Chapter-a-Day Judges 11

Molech or chemosh When [Jephtha] realized who it was, he ripped his clothes, saying, "Ah, dearest daughter—I'm dirt. I'm despicable. My heart is torn to shreds. I made a vow to God and I can't take it back!" Judges 11:35 (MSG)

The story in today's chapter is a horribly tragic event that is incredibly confusing in today's world. It's easy to walk away from the story scratching our heads and throwing our hands up in the air. Yet, God's message is like Aesop's stories. There is generally a reason the story has been told. We just have to find the clues.

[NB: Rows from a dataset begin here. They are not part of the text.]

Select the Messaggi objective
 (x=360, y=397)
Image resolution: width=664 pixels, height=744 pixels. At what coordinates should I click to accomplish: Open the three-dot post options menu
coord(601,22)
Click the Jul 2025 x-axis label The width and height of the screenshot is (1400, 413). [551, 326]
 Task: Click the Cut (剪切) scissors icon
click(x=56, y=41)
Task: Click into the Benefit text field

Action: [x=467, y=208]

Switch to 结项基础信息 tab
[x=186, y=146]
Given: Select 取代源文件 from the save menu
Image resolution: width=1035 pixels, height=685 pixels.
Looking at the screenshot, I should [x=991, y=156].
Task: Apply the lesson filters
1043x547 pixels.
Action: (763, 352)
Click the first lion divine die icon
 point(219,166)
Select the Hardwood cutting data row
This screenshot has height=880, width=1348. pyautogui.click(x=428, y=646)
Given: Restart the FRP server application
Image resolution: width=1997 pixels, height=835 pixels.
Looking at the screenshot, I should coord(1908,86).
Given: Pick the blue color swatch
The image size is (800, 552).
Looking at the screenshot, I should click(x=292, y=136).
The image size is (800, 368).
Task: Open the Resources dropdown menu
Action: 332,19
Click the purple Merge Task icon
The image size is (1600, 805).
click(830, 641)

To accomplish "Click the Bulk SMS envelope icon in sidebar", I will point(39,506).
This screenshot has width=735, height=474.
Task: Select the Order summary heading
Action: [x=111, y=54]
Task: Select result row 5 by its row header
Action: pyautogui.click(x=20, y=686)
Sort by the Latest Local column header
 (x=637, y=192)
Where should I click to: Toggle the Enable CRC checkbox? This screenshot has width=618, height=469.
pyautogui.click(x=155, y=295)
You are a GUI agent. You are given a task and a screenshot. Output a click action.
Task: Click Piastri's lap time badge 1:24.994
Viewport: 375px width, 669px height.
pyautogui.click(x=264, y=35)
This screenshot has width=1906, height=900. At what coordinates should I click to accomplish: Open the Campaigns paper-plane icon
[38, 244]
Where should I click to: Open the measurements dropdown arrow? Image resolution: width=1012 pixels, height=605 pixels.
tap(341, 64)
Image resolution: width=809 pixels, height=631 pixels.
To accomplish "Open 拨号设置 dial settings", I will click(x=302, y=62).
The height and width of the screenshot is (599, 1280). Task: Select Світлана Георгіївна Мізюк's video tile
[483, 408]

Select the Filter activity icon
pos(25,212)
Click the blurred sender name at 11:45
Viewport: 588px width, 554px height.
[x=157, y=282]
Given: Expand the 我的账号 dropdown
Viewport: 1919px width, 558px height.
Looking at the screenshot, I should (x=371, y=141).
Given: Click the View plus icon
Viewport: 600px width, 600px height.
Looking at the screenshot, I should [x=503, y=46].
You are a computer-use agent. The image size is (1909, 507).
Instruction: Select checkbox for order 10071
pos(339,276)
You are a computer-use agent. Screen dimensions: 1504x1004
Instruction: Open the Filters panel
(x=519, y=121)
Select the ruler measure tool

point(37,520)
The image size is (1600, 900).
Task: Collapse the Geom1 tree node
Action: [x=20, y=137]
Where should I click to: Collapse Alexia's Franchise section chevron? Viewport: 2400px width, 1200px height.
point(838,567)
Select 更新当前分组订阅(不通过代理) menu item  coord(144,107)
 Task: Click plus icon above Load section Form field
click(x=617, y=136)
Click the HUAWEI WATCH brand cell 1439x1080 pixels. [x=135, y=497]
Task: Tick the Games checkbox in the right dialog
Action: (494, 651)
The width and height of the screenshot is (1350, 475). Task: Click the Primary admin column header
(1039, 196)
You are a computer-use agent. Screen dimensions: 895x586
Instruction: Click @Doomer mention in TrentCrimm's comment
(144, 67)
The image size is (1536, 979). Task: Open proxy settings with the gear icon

The first clue is a theme that has been running throughout the book of Judges. The people of Israel have been in a continuous cycle of idolatry. Try as they may, they keep mingling God, Jehovah, with the gods and idols of the people around them. They keep falling into idolatry despite God's numero uno command in the Top Ten List of commands God gave them through Moses. At the beginning of Judges, the theme is announced and highlighted when God warns Israel not to get mixed up with foreign gods or "their gods will become a trap" (Judges 2:3).

In the midst of Jepthah's parley with the Amomnites (vss 14-27), he mentions their god, Chemosh and he sets up the battle as a clash of between Jehovah and Chemosh. Here, the second clue is revealed. One of the things scholars know about the ancient god Chemosh is that human sacrifice was used on special occasions to secure the god's favor. If bowing before idols is against the rules, then sacrificing humans to those gods is a downright abomination.

As soon as Jepthah's victory on behalf of Jehovah is complete, however, he makes a silly vow and ends up sacrificing his own daughter in a despicable, senseless act. Jepthah sacrifices his daughter to God the way the Ammonites would sacrifice someone to Chemosh (a.k.a Molech, pictured above). For all of Jepthah's high spirited talk, his actions reveal that his faith has gotten mixed up with the gods of the Ammonites. It' reminds us of what Jesus said of the people of Israel: "These people honor me with their lips, but their hearts are far from me." The moral of the story is revealed and points back to God's ominous warning at the beginning of the book: "don't get mixed up with other gods, or the consequences will be tragic."

Today, I'm thinking about the gods of this age and culture. I'm thinking about the god of sex, the god of money, the god of materialism, the god of convenience, and the god of self. I'm wondering how these gods have affected my relationship with God. How do my own actions reveal that my heart is incongruent with the words from my lips (and the words from my qwerty keyboard). 

Maybe I'm more like Jepthah than I care to admit.